Not only has our industry drastically changed in response to this global pandemic, but it is evolving and innovating at a much faster pace than before. This brings to the fore questions of what impact will we see in the long term? And how can we act on these changes to improve how medical advances and life-changing treatments are brought to patients?
With respect to health technology assessment and reimbursement, we believe there are seven key trends that will have a significant impact on the appraisal, market access and commercial success of new treatments. Biopharma needs to not only be aware of these trends, but should carefully consider their impact, and adjust their market access and evidence generation plans accordingly.
In this paper we explore how each of these trends will likely affect manufacturers of new therapies and suggest actions to address them. Our discussion highlights several key themes and recommendations that are essential to consider when navigating our new market environment.
Key themes and actions for manufacturers
Plan ahead
Accelerating development and approval processes means biopharma needs to prepare earlier and faster.
- Keep up to date with changes to assessment processes
- Consider evidence needs and launch sequencing for each indication for the product
- Allow enough time for landscaping and evaluation of stakeholder needs
- Plan evidence development in advance to increase efficiency and ensure reimbursement needs are met
Explore new ideas
An awareness of individual market and patient needs allows for the development of specific solutions.
- Lead the way in collaborating with and challenging payers to assess new types of technologies and consider new payment methods
- Consider new types of data and research, including synthetic control arms, qualitative interviews and health data from digital technologies
Embrace innovation
Digital interventions, machine learning and real world evidence are becoming our new reality.
- Explore new methods for demonstrating the effectiveness of health technologies
- Use new technologies to effectively interact with stakeholders, patients and experts
Involve patients
Including the patient perspective at every step increases the likelihood of commercial success.
- Assess whether the clinical trial programme will provide evidence on the patient experience
- Understand the treatment pathway and when and how patients interact with the healthcare system
- Trial the use of digital tools to reach under-served and under-represented groups
We would like to hear from you. How are you navigating and managing change, and where might you need help? For more information, or to discuss how we can help you develop your own tailored approach, please contact us.
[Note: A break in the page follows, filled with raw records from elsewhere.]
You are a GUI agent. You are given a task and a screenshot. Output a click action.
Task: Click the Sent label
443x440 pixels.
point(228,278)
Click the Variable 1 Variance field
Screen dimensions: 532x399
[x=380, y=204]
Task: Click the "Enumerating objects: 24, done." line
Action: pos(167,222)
Increased scrutiny of the industry and new medicines
The global nature of the pandemic has served to highlight disparities in pricing, affordability and access to therapies across different markets. It has also elicited different responses from across ‘big pharma’; some manufacturers have condemned and refused to participate in the World Health Organization’s efforts to pool trial data and patent rights for COVID-19, while others have continued to price treatments to make a profit.1-3 Examples of ‘profiteering and dysfunction’ have been called out by the Lown Institute4, and we can expect to see further criticism of such activities from patient associations and the media.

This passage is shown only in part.